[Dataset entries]
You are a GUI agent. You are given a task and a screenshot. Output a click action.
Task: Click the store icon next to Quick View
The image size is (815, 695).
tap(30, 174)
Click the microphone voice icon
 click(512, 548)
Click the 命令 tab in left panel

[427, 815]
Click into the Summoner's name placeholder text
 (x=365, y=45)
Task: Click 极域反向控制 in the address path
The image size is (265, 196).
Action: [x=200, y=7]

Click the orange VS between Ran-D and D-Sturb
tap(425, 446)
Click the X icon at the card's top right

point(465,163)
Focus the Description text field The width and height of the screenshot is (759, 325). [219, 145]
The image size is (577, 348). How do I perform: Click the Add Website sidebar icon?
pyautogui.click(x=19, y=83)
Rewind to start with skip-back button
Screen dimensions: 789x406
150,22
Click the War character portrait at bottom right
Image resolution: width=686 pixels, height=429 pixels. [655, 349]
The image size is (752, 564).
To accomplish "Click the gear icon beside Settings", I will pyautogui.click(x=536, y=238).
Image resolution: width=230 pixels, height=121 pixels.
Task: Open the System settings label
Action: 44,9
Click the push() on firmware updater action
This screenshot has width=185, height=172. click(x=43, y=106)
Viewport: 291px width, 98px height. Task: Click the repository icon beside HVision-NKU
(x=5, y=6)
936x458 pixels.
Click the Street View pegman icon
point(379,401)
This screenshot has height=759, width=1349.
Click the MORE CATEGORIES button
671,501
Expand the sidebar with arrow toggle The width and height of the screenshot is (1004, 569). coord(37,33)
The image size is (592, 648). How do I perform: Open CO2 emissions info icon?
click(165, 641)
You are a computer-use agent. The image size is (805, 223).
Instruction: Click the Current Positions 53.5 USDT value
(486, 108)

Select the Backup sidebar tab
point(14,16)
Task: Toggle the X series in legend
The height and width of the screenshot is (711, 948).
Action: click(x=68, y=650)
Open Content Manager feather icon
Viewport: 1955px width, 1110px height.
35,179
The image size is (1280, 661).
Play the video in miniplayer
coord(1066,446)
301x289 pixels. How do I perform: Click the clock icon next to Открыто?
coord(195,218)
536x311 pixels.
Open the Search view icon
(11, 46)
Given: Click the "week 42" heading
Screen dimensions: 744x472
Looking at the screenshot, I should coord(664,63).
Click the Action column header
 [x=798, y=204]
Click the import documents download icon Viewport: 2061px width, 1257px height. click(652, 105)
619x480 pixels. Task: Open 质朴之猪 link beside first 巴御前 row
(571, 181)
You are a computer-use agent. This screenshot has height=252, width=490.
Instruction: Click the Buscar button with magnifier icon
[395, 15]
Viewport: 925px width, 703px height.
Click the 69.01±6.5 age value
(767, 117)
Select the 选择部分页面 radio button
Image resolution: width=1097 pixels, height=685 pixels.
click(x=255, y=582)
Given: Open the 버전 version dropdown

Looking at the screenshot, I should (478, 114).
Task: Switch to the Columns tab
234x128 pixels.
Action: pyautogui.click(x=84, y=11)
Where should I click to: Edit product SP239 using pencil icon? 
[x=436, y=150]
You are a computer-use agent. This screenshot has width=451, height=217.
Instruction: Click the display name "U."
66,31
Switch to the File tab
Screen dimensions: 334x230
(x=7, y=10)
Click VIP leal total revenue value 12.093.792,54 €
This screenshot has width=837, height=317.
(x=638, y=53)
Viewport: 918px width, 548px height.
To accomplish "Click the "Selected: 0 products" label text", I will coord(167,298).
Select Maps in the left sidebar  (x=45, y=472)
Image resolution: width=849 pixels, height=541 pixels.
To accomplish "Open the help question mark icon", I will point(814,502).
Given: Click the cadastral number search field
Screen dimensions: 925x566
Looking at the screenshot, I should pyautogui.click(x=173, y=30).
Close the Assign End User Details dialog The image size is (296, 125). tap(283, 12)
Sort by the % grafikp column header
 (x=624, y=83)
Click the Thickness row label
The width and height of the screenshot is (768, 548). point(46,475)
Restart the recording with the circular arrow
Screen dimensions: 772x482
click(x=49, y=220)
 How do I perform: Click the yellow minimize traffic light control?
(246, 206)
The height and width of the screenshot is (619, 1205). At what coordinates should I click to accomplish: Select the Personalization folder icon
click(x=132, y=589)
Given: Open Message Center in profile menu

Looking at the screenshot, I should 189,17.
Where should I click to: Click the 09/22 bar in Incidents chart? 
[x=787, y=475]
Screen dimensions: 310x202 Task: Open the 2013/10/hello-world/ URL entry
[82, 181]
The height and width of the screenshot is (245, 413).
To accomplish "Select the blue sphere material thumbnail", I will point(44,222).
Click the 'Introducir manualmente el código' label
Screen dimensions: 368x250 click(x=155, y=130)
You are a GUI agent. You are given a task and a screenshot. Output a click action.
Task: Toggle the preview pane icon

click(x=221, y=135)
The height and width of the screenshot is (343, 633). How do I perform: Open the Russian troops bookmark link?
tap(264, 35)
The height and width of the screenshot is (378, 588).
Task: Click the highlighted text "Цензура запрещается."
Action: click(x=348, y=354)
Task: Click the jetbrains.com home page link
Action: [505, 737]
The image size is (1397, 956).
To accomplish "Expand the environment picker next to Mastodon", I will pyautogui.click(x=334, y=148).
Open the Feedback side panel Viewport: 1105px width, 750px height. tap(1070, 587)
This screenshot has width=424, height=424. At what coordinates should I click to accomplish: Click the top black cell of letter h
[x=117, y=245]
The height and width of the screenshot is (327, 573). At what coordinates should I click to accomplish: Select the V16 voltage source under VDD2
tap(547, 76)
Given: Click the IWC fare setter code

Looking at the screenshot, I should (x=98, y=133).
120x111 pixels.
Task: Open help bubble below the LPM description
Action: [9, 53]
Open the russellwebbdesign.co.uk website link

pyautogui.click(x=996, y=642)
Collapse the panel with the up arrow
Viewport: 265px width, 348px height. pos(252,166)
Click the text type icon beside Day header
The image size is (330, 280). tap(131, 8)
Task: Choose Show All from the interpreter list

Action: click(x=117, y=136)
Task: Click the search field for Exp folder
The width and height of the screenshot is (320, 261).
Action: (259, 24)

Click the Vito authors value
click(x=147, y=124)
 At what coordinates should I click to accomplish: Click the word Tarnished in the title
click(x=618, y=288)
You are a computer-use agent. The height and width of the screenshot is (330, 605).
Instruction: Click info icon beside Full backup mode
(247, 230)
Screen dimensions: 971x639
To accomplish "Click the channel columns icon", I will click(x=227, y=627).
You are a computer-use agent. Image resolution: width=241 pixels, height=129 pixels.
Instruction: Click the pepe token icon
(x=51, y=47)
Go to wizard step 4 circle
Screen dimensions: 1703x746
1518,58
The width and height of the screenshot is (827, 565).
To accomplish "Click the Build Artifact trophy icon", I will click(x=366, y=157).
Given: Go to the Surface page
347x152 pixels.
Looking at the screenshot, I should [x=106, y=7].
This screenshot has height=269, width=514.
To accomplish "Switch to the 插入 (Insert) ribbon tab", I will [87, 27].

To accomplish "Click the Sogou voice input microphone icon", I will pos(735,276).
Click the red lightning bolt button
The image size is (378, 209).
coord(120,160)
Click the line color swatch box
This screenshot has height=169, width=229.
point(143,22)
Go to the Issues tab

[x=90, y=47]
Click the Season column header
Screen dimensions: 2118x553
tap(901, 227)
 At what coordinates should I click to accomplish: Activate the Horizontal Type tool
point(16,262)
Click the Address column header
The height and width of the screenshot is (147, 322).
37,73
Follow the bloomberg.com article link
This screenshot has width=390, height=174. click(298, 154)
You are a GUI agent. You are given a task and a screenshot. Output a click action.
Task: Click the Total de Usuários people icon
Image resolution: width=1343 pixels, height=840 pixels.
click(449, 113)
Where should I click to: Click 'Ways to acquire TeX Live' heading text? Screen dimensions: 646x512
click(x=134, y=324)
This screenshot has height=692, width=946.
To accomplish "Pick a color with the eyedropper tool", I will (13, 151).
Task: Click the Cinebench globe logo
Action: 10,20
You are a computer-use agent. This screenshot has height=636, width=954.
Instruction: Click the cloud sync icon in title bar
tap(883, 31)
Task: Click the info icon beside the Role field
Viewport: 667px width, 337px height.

> **Assigned task**
Out of the entries above, write out only the lines between the line holding "The image size is (592, 648)." and the line holding "Task: Toggle the X series in legend", inclusive, each exactly as given.

> **Output below**
The image size is (592, 648). How do I perform: Open CO2 emissions info icon?
click(165, 641)
You are a computer-use agent. The image size is (805, 223).
Instruction: Click the Current Positions 53.5 USDT value
(486, 108)

Select the Backup sidebar tab
point(14,16)
Task: Toggle the X series in legend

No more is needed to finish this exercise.